SUPPLIED MATERIAL →
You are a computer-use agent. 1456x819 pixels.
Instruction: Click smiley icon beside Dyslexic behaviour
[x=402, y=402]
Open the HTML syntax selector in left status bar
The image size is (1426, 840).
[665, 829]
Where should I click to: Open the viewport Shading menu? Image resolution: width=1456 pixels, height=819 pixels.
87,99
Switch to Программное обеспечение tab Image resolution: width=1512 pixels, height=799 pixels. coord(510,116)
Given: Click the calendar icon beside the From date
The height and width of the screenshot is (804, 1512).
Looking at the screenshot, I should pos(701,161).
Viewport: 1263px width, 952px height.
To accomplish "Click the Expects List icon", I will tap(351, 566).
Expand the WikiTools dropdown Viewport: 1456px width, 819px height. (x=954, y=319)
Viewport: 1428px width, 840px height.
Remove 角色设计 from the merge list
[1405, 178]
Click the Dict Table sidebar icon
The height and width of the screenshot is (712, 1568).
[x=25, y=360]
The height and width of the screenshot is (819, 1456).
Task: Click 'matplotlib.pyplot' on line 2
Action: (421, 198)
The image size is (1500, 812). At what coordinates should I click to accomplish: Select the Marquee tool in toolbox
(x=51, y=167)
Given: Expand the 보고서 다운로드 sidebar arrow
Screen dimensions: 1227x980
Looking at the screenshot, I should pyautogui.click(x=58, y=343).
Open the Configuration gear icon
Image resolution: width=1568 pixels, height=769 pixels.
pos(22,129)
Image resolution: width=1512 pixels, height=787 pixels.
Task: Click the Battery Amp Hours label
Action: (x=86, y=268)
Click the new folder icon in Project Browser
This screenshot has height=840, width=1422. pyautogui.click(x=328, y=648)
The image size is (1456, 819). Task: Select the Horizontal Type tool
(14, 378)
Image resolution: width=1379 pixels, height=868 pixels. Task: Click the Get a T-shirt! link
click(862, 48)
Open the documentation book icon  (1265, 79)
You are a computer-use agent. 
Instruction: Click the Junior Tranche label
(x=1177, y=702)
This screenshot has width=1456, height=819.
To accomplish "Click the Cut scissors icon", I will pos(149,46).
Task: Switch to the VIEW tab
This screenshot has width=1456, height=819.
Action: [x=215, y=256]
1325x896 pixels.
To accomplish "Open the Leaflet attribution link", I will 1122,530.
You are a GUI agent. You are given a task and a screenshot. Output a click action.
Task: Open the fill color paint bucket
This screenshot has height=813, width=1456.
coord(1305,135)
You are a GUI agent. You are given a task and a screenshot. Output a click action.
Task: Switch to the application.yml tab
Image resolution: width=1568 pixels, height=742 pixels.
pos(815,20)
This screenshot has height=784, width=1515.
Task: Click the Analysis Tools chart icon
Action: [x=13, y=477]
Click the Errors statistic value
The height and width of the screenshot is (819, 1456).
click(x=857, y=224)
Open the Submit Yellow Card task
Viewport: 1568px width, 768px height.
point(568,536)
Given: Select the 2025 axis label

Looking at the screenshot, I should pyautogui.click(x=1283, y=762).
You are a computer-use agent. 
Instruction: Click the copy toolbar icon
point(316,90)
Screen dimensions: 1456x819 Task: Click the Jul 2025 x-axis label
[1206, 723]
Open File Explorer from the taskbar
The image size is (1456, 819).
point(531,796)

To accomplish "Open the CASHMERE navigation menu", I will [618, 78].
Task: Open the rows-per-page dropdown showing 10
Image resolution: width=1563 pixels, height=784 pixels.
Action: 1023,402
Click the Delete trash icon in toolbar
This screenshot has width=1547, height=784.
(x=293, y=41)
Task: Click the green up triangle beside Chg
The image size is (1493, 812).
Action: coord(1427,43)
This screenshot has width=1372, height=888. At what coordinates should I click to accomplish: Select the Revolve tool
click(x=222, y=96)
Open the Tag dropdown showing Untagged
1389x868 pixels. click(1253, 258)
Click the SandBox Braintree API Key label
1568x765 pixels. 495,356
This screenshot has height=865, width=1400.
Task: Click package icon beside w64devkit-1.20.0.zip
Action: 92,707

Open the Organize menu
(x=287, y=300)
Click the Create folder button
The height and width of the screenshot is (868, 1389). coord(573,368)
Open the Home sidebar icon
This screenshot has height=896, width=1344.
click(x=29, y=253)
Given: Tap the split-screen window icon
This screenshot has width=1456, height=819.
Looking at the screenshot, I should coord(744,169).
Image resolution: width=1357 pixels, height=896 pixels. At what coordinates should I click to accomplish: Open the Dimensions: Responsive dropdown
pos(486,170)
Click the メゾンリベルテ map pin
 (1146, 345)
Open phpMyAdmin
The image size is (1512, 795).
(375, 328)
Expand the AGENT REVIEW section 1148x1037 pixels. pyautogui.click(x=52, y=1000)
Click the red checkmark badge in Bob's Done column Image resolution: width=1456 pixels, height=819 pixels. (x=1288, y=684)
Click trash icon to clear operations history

WHAT THE EXERCISE ASKS → From the line that contains "Click the red" through the last line of the records above, copy every line exactly and leave out the rest.

OUTPUT →
Click the red checkmark badge in Bob's Done column Image resolution: width=1456 pixels, height=819 pixels. (x=1288, y=684)
Click trash icon to clear operations history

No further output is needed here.